聚合酶連鎖反應(The Basic Polymerase Chain Reaction ; PCR)最基本的概念就是DNA的複製過程以及互補鹼基配對。當DNA要複製時,initiator protein
會與DNA複製起點結合以扭開雙股螺旋,使其他與複製有關的蛋白質也能與DNA結合。接著一小段核苷酸稱為primer(通常是一段RNA)會附著在複製起點。
有了primer,DNA polymerase就能附上來,開始複製DNA。細胞中游離的核苷酸在DNA polymerase的幫助下會依互補鹼基配對原理(A配T,C配G)和單股
DNA序列一一配對。每配上一個,DNA polymerase就往下移一位,一再重複此過程,便產生了一條雙股DNA,一股是新的,一股是舊的。
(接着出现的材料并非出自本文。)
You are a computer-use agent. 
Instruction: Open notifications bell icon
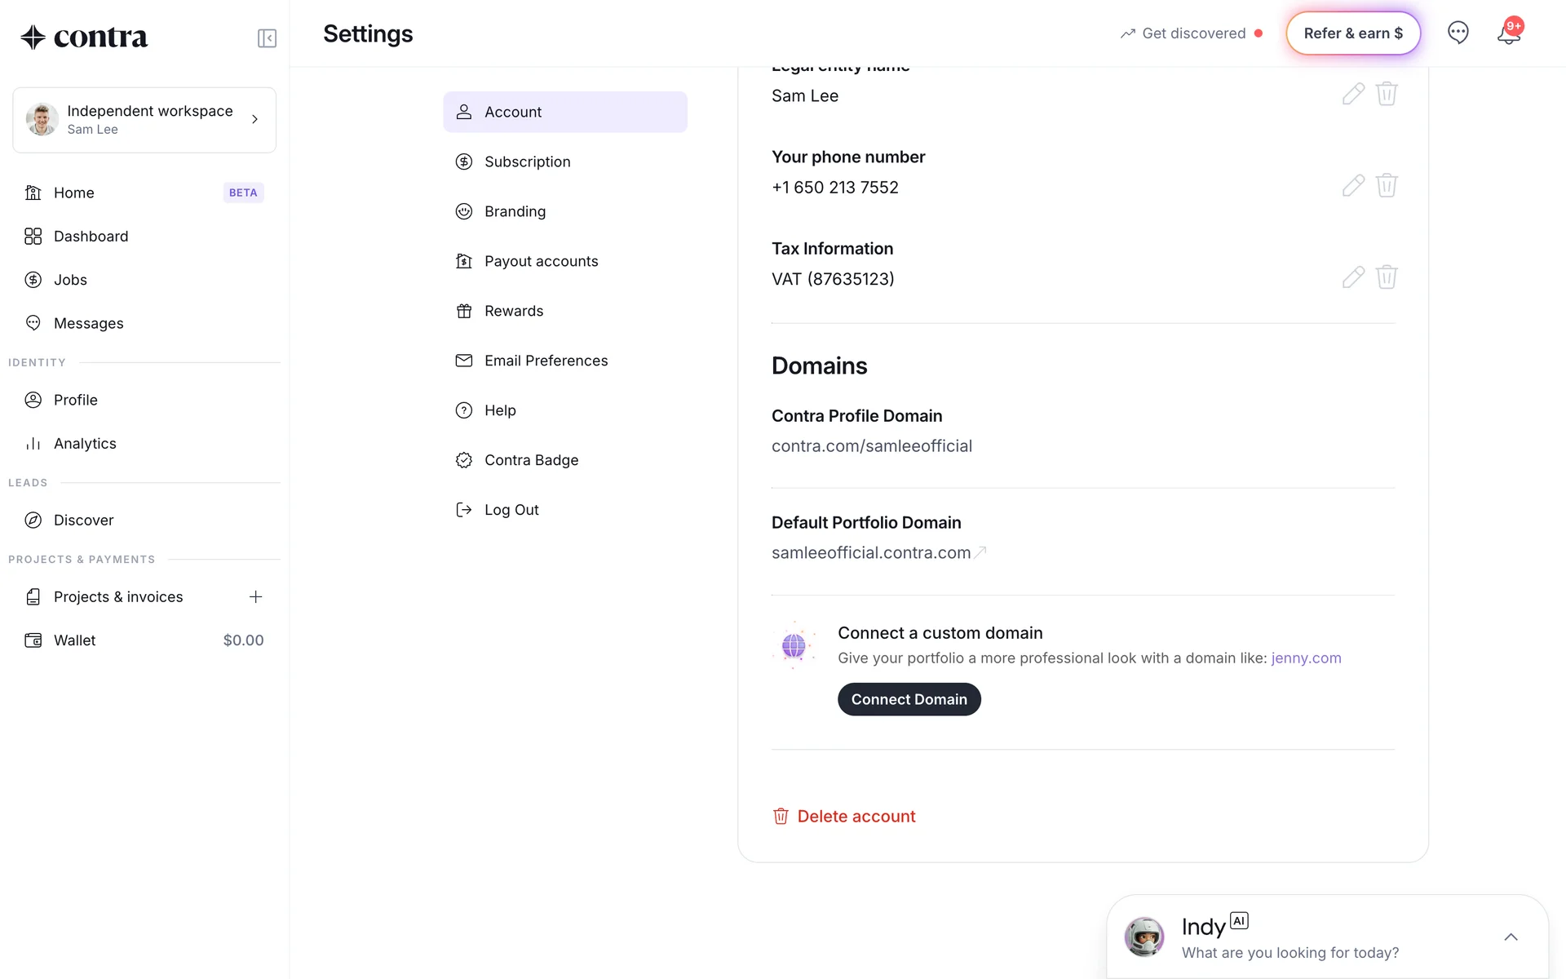pyautogui.click(x=1508, y=33)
而執行PCR時,藉由機器來調控溫度以控制DNA雙股的開合,又分成三個階段。
第一階段:
Denaturation,加熱至94°C以打開DNA雙股螺旋。
第二階段:
Annealing,溫度下降至55°C讓primer與單股複製起點附著。
第三階段:
Polymerization,溫度上升至72°C讓DNA polymerase和核苷酸、核苷酸、以及primer,接著不斷重複「加熱、冷卻、聚合」,想要的片段即會被大量生產。